Elena Montero, 83, isn’t sure she’ll be able to get through the eulogy for her mother’s memorial service. Her mother, Margarita Agullana Tabag, died Jan. 7 at age 108. “I thought I was prepared for this, but you’re never really prepared,” Montero said.
Tabag was born July 12, 1911, so really, she was 108-1/2. Her life was not only remarkably long, but, by her own measure, it was incredibly successful. “What was important to her was family, solidarity, education, no matter what,” Montero said. Tabag raised four children by herself in a rural area of the Philippines while her husband went abroad to work and sent home money to support them. She made sure all her children went to college. Their children went to college. There are now more than three dozen of her descendants, and many of them have gone to college or know it is expected of them. Tabag went to school though the sixth grade.
“She was a very strong-willed woman,” Montero said.
Tabag’s husband, Francisco Agullana, left to work in Guam and later Hawaii. The goal was to reunite the family someday, but that was not to be. At 53, Agullana died of a massive heart attack. Tabag and their children came to Hawaii in 1963 to attend his funeral. They stayed to start new lives.
They settled in Kalihi, and Tabag got a job in an industrial laundry, doing grueling work for long hours. She eventually remarried, and three of her children moved to the mainland to start careers and families. After her second husband died, Tabag went to live with her son Jessie in California, but she always asked to come home to Hawaii. When Jessie died, Tabag moved back to the islands.
Even up until a few months ago, Tabag was alert, conversant and prone to break into song as though there was so much of life that merited singing.
She lived in a home in Ewa Beach run by Aurora Alejandro, a caregiver who became like another daughter to Tabag. Even after Alejandro developed health concerns of her own, she promised Tabag she’d take care of her until the end, no matter what, making her favorite sweet rice for breakfast and shaking out all of her clothing before dressing her — an old custom Tabag held onto from her childhood days when she had to make sure there were no bugs hiding in the folds of her dresses.
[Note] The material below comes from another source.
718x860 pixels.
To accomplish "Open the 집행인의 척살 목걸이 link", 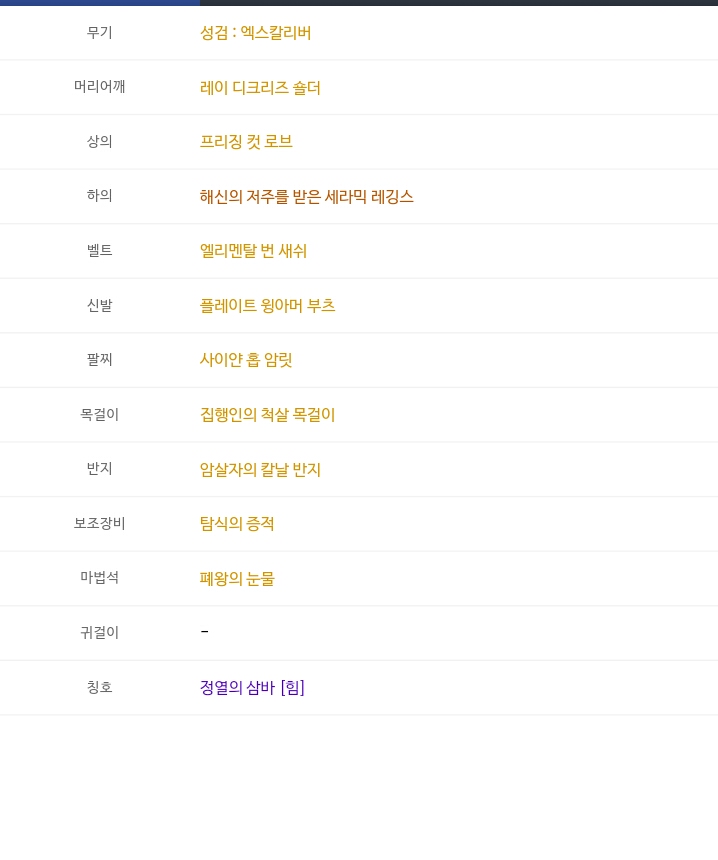I will (267, 415).
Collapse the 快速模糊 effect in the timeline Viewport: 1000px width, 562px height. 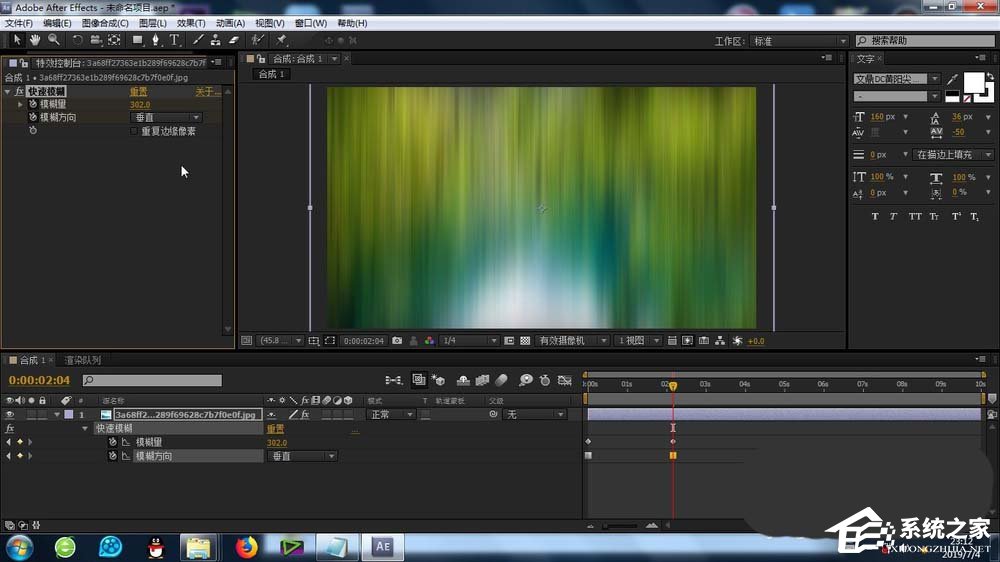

Tabag is survived by daughters Elena Montero and Tessie Freer, son Eddie Agullana, 11 grandchildren, 23 great-grandchildren and seven great-great grandchildren. In order to keep all the descendants straight, the family has to draw a diagram. “She was very productive,” Montero said. Services will be held Jan. 28 at Valley of the Temples starting at 9:30 a.m. for family and 10:30 a.m. for friends.
Montero is trying to write a eulogy for her mother, but it always comes back to the same theme: Everything she did was for her family. “Hers was a life of sacrifice for us,” Montero said.